• [Problem requirements]
In the forum thread about the Craigslist router bits, retype everything from "# Craigslist Find, Are" down to "Thanks in advance!".

• [Text provided]
--------------------------------------------------

# Craigslist Find, Are these Freud?



## orthokneepa (Dec 4, 2018)

I found these bits for great price on craiglist being sold by a son of a deceased woodworker. I asked and he said there is no label on the bits but the color looks like Freud. What do you guys think? I searched vintage images for Freud and couldnt find this exact set. It looks like a 15 bit 1/4 set as one is still in the router. Are there any Chinese or cheap knock offs that used the same color as Freud?

Thanks in advance!


----------



## Cherryville Chuck (Sep 28, 2010)

The color looks about right but some of the Chinese makers have been copying Freud's and CMT's colors, most likely on purpose. Freud usually has their name on the shaft so if none of them have that then they are likely knock-offs. The fact that the router is one of the cheapest you can buy I would suspect the bits are too if both came from the same source.


----------



## orthokneepa (Dec 4, 2018)

Cherryville Chuck said:


> The color looks about right but some of the Chinese makers have been copying Freud's and CMT's colors, most likely on purpose. Freud usually has their name on the shaft so if none of them have that then they are likely knock-offs. The fact that the router is one of the cheapest you can buy I would suspect the bits are too if both came from the same source.


Good point. That was one of my initial thoughts too. Well maybe worth a quick look to see what brand if any. Thanks


----------



## JOAT (Apr 9, 2010)

Plus, the box looks homemade to me, so do not think the bits were sold as a kit.


----------



## Cherryville Chuck (Sep 28, 2010)

Actually Theo the box is fairly typical for Chinese made bits.


----------



## JOAT (Apr 9, 2010)

Cherryville Chuck said:


> Actually Theo the box is fairly typical for Chinese made bits.


Huh, learned something. I've bought about 2-3 Chinese bits, and then only because they are really cheap. I wanted to see if a specific shape would work for a project I was working on, before I spent bucks on a good quality bit, never more than one at a time, and figured on buying non-Chinese if they worked out.


----------



## hawkeye10 (Jul 28, 2015)

With the plastic inserts, I would bet on a factory box.


----------



## kp91 (Sep 10, 2004)

--------------------------------------------------

• [Information provided]
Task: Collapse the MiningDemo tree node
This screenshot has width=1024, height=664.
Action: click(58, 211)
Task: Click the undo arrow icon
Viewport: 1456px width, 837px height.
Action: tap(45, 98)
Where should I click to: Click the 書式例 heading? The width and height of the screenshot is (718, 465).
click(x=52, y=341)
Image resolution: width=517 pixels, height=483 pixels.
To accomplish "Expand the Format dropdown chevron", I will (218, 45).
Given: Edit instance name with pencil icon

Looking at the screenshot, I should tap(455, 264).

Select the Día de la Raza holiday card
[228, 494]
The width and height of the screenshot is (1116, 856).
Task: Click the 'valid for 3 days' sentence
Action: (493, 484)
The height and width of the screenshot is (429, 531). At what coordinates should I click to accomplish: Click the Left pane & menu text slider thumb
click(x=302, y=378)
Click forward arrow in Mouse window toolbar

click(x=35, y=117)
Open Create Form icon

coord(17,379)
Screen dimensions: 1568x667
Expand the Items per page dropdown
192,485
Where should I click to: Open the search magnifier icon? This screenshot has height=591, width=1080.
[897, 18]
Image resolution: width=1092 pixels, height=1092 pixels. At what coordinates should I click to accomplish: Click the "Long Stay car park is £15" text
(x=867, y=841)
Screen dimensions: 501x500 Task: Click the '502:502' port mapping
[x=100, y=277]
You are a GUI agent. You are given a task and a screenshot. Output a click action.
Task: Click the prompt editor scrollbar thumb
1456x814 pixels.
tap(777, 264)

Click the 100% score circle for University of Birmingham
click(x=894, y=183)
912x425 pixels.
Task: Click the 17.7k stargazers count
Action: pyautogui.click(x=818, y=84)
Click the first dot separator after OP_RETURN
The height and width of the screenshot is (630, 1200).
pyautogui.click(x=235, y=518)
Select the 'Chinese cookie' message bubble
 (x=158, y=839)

--------------------------------------------------

• [Response to the exercise]
# Craigslist Find, Are these Freud?



## orthokneepa (Dec 4, 2018)

I found these bits for great price on craiglist being sold by a son of a deceased woodworker. I asked and he said there is no label on the bits but the color looks like Freud. What do you guys think? I searched vintage images for Freud and couldnt find this exact set. It looks like a 15 bit 1/4 set as one is still in the router. Are there any Chinese or cheap knock offs that used the same color as Freud?

Thanks in advance!